Dataset records
== Segment start ==

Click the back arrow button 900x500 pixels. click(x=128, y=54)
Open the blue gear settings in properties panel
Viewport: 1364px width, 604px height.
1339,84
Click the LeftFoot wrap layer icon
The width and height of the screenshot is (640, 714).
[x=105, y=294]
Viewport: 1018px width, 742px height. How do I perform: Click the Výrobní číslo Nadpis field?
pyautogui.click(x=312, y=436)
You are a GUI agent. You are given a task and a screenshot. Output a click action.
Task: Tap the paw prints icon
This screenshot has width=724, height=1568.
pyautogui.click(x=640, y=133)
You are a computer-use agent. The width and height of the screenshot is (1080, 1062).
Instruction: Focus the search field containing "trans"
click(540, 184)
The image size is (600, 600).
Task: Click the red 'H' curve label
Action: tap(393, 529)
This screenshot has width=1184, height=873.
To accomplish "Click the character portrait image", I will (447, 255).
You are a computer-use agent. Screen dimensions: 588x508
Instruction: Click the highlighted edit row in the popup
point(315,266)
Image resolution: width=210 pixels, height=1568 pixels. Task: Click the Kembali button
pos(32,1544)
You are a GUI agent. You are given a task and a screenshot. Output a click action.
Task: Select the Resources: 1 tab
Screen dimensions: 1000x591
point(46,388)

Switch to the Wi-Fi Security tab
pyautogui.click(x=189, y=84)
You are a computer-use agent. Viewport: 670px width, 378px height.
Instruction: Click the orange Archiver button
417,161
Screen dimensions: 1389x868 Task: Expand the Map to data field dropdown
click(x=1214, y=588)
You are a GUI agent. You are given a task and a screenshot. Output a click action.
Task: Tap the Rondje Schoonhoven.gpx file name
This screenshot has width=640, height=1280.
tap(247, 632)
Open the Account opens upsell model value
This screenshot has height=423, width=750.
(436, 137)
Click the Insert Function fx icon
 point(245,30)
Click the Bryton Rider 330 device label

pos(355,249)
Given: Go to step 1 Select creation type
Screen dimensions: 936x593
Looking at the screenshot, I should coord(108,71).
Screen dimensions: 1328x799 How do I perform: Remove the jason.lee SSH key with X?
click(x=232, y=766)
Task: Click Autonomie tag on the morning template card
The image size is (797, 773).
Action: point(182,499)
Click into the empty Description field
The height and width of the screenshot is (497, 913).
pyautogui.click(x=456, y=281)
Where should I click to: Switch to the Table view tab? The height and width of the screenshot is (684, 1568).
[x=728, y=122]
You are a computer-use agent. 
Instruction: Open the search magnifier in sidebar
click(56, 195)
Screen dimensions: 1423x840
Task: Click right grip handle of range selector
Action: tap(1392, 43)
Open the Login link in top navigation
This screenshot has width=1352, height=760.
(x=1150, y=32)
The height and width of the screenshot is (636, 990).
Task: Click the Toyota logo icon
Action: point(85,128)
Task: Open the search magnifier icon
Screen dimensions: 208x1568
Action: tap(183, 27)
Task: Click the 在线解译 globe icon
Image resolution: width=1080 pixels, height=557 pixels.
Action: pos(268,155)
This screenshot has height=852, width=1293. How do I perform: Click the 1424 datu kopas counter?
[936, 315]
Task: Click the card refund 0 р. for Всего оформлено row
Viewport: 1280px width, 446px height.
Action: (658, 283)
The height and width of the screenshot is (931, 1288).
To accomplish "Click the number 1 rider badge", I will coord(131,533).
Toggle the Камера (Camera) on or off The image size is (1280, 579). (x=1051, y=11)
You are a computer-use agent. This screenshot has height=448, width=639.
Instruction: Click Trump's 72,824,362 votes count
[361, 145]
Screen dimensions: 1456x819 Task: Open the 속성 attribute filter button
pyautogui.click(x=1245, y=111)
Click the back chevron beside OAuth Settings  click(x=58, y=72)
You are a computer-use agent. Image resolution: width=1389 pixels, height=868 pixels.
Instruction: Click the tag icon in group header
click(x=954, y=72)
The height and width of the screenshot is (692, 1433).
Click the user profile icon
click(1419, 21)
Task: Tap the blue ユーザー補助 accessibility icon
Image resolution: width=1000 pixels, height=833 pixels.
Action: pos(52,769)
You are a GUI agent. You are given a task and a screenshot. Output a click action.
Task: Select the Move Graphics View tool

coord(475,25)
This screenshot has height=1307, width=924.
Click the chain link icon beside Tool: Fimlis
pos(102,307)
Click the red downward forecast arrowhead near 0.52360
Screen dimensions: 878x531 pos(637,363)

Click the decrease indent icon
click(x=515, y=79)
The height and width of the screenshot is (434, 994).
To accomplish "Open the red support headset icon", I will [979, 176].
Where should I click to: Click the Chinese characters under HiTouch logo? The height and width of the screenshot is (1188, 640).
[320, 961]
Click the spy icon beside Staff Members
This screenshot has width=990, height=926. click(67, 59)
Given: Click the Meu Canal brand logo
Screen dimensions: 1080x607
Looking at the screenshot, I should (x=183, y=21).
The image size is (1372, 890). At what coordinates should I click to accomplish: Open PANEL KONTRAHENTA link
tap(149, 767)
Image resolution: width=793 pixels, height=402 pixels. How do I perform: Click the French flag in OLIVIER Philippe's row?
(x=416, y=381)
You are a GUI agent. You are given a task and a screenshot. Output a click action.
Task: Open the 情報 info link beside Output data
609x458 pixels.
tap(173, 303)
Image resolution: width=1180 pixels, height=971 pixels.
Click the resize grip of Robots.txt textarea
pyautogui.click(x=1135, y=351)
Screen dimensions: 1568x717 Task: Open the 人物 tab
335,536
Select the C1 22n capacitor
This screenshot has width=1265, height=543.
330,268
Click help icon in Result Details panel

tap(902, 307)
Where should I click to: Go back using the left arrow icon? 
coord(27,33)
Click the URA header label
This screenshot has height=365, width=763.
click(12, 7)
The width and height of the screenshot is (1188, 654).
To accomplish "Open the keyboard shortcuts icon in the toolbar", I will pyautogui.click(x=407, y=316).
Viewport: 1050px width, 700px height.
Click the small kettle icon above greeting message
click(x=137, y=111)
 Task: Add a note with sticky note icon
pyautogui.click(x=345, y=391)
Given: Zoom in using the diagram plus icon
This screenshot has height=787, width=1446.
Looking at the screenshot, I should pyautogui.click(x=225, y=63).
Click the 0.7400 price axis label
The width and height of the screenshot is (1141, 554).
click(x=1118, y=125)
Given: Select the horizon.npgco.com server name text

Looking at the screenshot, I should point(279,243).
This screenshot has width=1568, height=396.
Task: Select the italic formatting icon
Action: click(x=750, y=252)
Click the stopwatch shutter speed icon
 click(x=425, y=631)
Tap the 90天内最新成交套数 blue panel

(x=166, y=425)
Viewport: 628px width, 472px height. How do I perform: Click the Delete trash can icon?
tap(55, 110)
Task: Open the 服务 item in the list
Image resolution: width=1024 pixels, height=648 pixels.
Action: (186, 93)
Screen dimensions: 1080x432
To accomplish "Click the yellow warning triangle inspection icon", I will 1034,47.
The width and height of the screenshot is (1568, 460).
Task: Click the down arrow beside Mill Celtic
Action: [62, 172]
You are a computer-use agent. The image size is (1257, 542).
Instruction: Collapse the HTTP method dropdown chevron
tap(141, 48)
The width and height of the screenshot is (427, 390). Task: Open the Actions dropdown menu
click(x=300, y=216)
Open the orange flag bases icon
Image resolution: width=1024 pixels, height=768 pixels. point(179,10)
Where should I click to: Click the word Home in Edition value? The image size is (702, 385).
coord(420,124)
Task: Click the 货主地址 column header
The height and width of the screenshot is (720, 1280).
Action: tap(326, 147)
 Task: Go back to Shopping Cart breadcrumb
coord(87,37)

== Segment end ==

**PROBLEM:**
Show the lines of the records that contain the word "card".

**TASK ANSWER:**
Task: Click Autonomie tag on the morning template card
Task: Click the card refund 0 р. for Всего оформлено row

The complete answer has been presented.